How HR can Apply Network Analysis to Open Data

This article explores:

The value of moving from a purely internal network view (a potential limitation of Organisational Network Analysis) to a view that includes external network analysis as well.
How Network Analysis can be applied to a variety of datasets to generate unique people analytics insights for organisations.
The value of applying Network Analysis to “Open” (i.e. publicly available) data sources to inform people-related decisions inside organisations.
Practical use cases of how HR can inform decisions by applying network analysis to open data.

Why “Network Analysis” could be more valuable than “Organisational Network Analysis”

Organisational Network Analysis (ONA) has received considerable attention in recent years within People Analytics circles globally, as illustrated by the public discussion and proliferation of companies specialising in this method. There is an appetite to learn and do more, which also speaks to the quality and actionability of insights generated. Typical ONA benefits include, for example, improved collaboration through a better view on intra- and inter-team collaboration and the identification of key individuals acting as hubs and connectors for efficient message broadcasting during change management initiatives.

ONA traditionally denotes the analysis of social interactions internally to inform organisational decision making. We have seen exceptional examples of this work published in the public domain from people like Michael Arena, Rob Cross, Manish Goel and many others. These are important examples; however, we could be imposing a false barrier upon practitioners by focusing too much on the ‘O’ for Organisational. While the term ONA is directionally accurate, it limits our thinking and actions regarding the breadth of possible applications for network analysis. In other words, we are limiting the data sources we could use and the questions we could answer by only looking internally, within the organisation.

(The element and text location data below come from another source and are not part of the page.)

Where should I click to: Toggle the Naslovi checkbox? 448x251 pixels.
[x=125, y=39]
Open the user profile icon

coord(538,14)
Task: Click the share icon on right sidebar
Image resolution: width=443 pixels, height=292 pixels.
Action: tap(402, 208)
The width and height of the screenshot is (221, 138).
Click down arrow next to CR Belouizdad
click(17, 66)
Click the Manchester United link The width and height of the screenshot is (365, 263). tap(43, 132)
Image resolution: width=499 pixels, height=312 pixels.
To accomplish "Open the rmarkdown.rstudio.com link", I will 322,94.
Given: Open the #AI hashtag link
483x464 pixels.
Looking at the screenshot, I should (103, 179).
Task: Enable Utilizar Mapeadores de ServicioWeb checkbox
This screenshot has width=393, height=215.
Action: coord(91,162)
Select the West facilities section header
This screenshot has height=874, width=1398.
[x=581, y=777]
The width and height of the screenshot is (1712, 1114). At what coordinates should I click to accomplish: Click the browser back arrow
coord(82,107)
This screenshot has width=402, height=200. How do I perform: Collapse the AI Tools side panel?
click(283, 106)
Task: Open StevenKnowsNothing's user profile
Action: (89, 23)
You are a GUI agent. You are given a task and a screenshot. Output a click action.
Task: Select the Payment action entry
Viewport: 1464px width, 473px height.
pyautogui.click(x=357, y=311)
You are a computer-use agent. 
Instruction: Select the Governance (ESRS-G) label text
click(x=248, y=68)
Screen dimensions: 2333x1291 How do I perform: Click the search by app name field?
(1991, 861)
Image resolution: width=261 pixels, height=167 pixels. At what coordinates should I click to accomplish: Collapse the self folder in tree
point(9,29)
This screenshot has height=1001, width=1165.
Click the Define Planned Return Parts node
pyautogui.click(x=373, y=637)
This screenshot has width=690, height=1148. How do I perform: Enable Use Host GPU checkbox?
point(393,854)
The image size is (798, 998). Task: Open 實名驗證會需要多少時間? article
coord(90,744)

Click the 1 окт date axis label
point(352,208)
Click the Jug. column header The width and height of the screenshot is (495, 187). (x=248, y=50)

In academic circles, this work is often referred to as “Social Network Analysis” (SNA) and can be found in a body of literature that spans decades. SNA broadens the perspective of the discussion by using network analysis to understand social interactions. In doing so, it has generated a wealth of insights around social relationships in the fields of sociology, psychology and anthropology. There are however, once again, limitations. The field is limited to solely represent social connectedness (connections between individuals, teams, or entire companies), as opposed to simply connectedness (connections between any other type of data point – for example documents, projects, skills, knowledge areas, etc.). In a society of ever-increasing digitisation and data generation, insights into this broader concept of connectedness are of increasing value.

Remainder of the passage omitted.